REPUBLIKA.CO.ID, INDRAMAYU -- Anomali cuaca yang melanda berbagai daerah di Indonesia telah berdampak pada nasib petani garam. Akibat hujan yang kerap turun di musim kemarau ini, para petani garam hanya bisa gigit jari.
''Karena hujan masih banyak, otomatis penggarapan lahan garam belum bisa dilakukan,'' ujar seorang petani garam dari kelompok tani garam Kecamatn Losarang, H Juendi, kemarin. Juendi mengatakan, dalam kondisi normal, penggarapan lahan garam seharusnya sudah dimulai sejak awal Juni lalu. Namun hingga kini, lahan garam masih belum bisa diolah.
Untuk bertahan hidup, lanjut Juendi, para petani garam mengandalkan garam simpanan saat musim panen tahun lalu. Garam tersebut dijual secara bertahap sesuai kebutuhan. ''Tapi karena dijual terus menerus, garam simpanan petani kini sudah mulai habis,'' tutur Juendi.
Meskipun begitu, Juendi mengaku bersyukur karena garam simpanan petani dihargai sebesar Rp 550 per kg. Padahal, saat musim panen raya, harga garam petani biasanya hanya berkisar Rp 300 per kg. ''Harga garam simpanan ini memang dihargai cukup tinggi,'' tutur Juendi.
Juendi menambahkan, penjualan garam simpanan memang hanya bisa dilakukan para petani garam bermodal besar. Sedangkan buruh tani garam, tidak memiliki simpanan garam karena langsung dijual saat panen. ''Mereka jadi alih profesi menjadi buruh tani padi,'' kata Juendi.

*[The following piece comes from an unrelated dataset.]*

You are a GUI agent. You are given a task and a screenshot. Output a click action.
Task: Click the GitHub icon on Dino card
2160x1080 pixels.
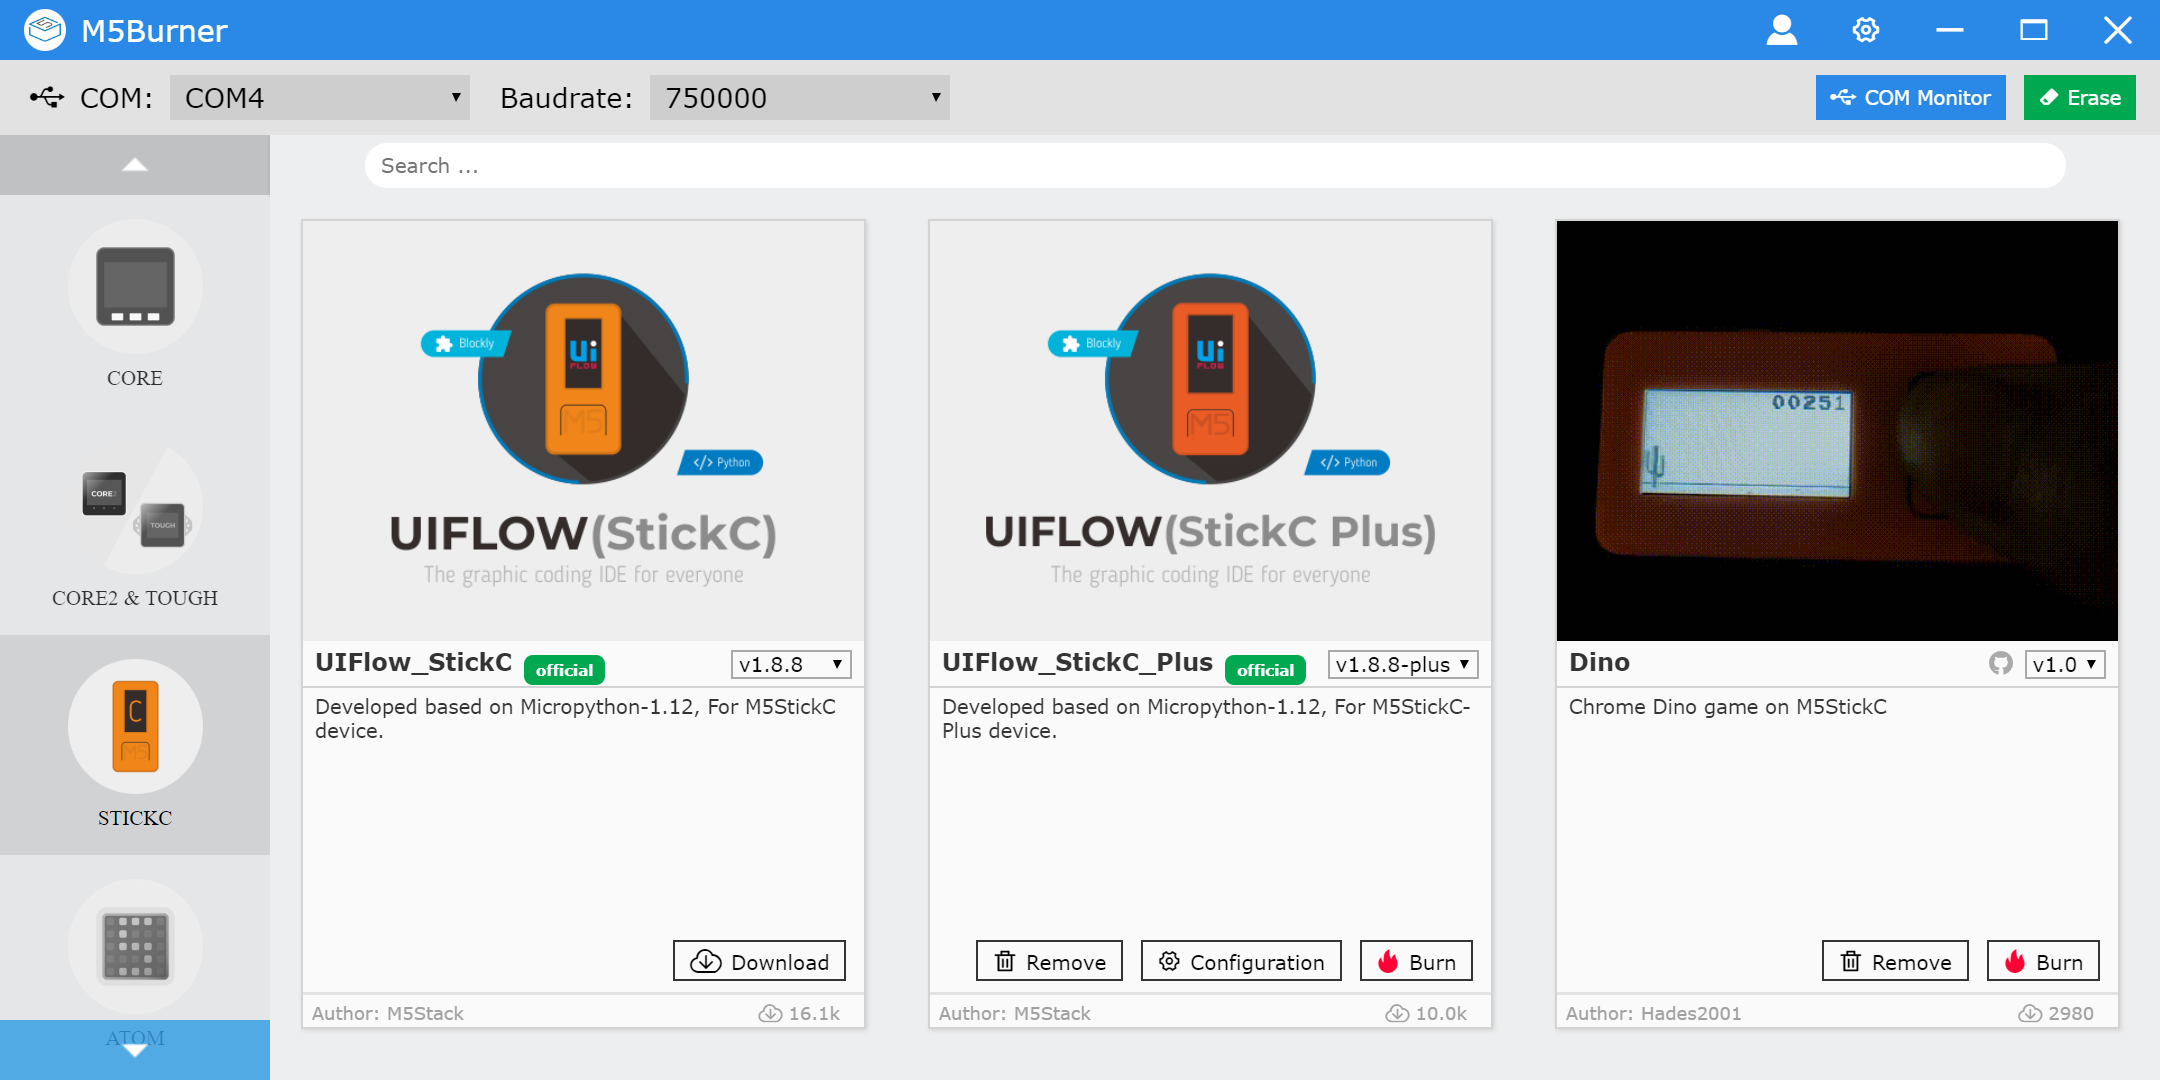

Juendi menyebutkan, di Kabupaten Indramayu terdapat tiga titik sentra garam yang saat ini kondisinya sama. Selain di Kecamatan Losarang, sentra garam lainnya terdapat di Kecamatan Kandanghaur dan Krangkeng.
Dalam kesempatan terpisah, Kepala Badan Meteorologi, Geofisika dan Klimatologi (BMKG) Stasiun Jatiwangi, Kabupaten Majalengka, Pujiono, menyatakan, anomali (penyimpangan) cuaca diprediksi akan terjadi sepanjang tahun ini. Karenanya, musim kemarau sekarang diikuti dengan curah hujan yang cukup tinggi.